Le Club Bruges fait à nouveau partie des favoris dans la course au titre qui débute. Philippe Clement, qui pourrait décrocher un quatrième sacre d’affilée, parle des ambitions des Blauw en Zwart cette saison.

Westkapelle, Knokke-Heist, mi-juin. Johan van Rumst nous passe un savon. En pénétrant dans la pièce où le staff technique est concentré sur son travail, nous avons rompu le silence qui y règne. Là, chacun a sa tâche. On dresse les derniers plans, on analyse les chiffres des tests médicaux. Le lendemain, un match amical est prévu. Dans le bureau à côté, Philippe Clement taille son crayon. Celui qui doit lui servir à dessiner une nouvelle histoire. Au trait fin? « Dans ma tête, je suis prêt Il rit. Physiquement, un peu moins. »
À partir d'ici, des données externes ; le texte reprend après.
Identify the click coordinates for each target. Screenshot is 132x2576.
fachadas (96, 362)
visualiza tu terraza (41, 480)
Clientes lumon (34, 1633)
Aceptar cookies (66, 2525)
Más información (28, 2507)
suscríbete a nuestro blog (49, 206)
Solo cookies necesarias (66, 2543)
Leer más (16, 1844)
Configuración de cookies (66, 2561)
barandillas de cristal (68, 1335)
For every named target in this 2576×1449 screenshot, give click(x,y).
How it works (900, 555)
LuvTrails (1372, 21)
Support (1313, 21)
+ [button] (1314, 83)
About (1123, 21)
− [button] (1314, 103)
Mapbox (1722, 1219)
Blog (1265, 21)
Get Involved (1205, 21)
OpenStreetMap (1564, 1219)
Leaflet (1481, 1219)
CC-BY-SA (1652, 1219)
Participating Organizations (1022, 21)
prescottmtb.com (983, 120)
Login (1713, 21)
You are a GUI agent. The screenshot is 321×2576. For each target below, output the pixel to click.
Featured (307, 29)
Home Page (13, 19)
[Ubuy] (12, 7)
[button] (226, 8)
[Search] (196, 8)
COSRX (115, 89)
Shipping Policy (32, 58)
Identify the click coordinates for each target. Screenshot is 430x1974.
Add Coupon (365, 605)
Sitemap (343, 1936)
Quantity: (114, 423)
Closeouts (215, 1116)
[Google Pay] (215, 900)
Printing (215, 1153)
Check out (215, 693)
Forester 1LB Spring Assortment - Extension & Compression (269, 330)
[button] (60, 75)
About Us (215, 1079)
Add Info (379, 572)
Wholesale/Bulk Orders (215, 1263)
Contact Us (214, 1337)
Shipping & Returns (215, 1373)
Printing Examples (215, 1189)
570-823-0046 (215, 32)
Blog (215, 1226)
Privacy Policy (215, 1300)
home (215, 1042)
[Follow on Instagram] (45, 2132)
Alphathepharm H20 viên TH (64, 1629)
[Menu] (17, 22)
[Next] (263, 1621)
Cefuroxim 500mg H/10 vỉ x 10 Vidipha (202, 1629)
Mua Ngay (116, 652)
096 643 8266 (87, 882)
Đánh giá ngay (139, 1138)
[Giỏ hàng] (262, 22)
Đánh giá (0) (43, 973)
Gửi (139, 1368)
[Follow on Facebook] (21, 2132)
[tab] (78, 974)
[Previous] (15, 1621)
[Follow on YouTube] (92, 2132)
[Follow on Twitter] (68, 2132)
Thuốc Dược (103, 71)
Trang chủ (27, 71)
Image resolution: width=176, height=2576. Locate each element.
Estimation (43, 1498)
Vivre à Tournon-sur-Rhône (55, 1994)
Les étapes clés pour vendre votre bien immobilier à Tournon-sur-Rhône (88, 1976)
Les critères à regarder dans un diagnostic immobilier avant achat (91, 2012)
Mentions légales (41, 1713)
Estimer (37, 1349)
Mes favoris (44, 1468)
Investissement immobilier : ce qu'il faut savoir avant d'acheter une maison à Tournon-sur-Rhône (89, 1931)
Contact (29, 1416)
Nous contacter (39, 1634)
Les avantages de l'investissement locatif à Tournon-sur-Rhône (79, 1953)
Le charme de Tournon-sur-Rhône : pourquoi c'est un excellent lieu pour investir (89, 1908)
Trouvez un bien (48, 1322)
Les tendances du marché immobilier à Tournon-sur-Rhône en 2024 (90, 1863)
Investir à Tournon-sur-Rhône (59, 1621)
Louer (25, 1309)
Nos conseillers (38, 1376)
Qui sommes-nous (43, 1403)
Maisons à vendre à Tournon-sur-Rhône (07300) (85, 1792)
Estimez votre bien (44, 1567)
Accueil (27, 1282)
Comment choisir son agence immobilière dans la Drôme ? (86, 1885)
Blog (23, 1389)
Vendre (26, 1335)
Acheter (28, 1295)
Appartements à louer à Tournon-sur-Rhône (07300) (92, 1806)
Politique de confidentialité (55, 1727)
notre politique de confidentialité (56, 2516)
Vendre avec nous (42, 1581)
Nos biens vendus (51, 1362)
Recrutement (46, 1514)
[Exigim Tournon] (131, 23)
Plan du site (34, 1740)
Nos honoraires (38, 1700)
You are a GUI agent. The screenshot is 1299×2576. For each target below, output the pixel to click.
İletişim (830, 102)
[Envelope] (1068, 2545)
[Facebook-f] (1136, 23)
Commençons par la question si souvent posée à Hans Vanaken: le fait que vous soyez encore ici après trois titres consécutifs signifie-t-il que vous manquez d’ambition?

PHILIPPE CLEMENT:Il s’étrangle presque Absolument pas. J’ai beaucoup d’ambition. Si je suis encore ici, c’est grâce à la place que Bruges occupe actuellement et à la direction qu’il veut prendre. Mais mon ambition, elle est avant tout sportive. Si un autre aspect avait pris le dessus, l’argent, par exemple, je serais parti. Je pouvais aller ailleurs. Mais la façon dont Bruges a évolué au cours des dernières années a rétréci le champ des équipes intéressantes. Je suis très heureux ici et je sens que le club a de l’ambition. Ce n’est pas comme si nous avions atteint notre plafond et que nous avions tout à perdre.

Si un autre aspect avait pris le dessus, l’argent, par exemple, je serais parti. » Philippe Clement

Hans a dit: « Je joue pour les trophées et je suis heureux: pourquoi partir? » Mais on le lui reproche. Qu’en pensez-vous?

CLEMENT: Les gens… Quatre titres consécutifs, ce n’est jamais arrivé. C’est déjà une motivation. Progresser sur le plan européen aussi. Il y a deux ans, nous nous sommes dit que nous devions imposer notre jeu en Ligue des Champions et ne pas jouer uniquement le contre. Nous y sommes arrivés, mais avons pris trop peu de points et manqué d’efficacité dans les deux rectangles. C’était notre défi pour la saison suivante. Nous avons progressé, mais pas encore suffisamment. Nous avons donc une marge de progression.

La Belgique reste un pays formateur. Une fois efficaces, les meilleurs s’en vont.

CLEMENT: Ça joue un rôle. À moins de beaucoup évoluer, nous n’atteindrons jamais le niveau du PSG, du Real Madrid ou du Borussia Dortmund. Mais je n’aime pas dire jamais. Il y a sept ans, celui qui aurait dit que l’équipe nationale belge resterait X mois à la première place du classement mondial aurait été traité de fou. Il ne faut jamais dire jamais. Mais nous dépendons des circonstances, c’est vrai. Si, demain, un club dépose quarante millions sur la table pour un de nos meilleurs joueurs, il est parti. Mais hormis quatre ou cinq clubs, ça vaut pour tout le monde. La question, c’est: quelle somme peut-on réinvestir dans le successeur. À Barcelone aussi, ils ont peur de perdre Lionel Messi, hein. L’entraîneur subit et doit travailler dur pour remplacer au mieux les partants. En faisant des transferts, mais surtout en travaillant avec les joueurs dont il dispose. C’est le boulot de tout un staff.

« Nous avons mal négocié le premier match des play-offs, tout le monde était trop nerveux »

Avez-vous découvert ce qui n’a pas marché lors des play-offs?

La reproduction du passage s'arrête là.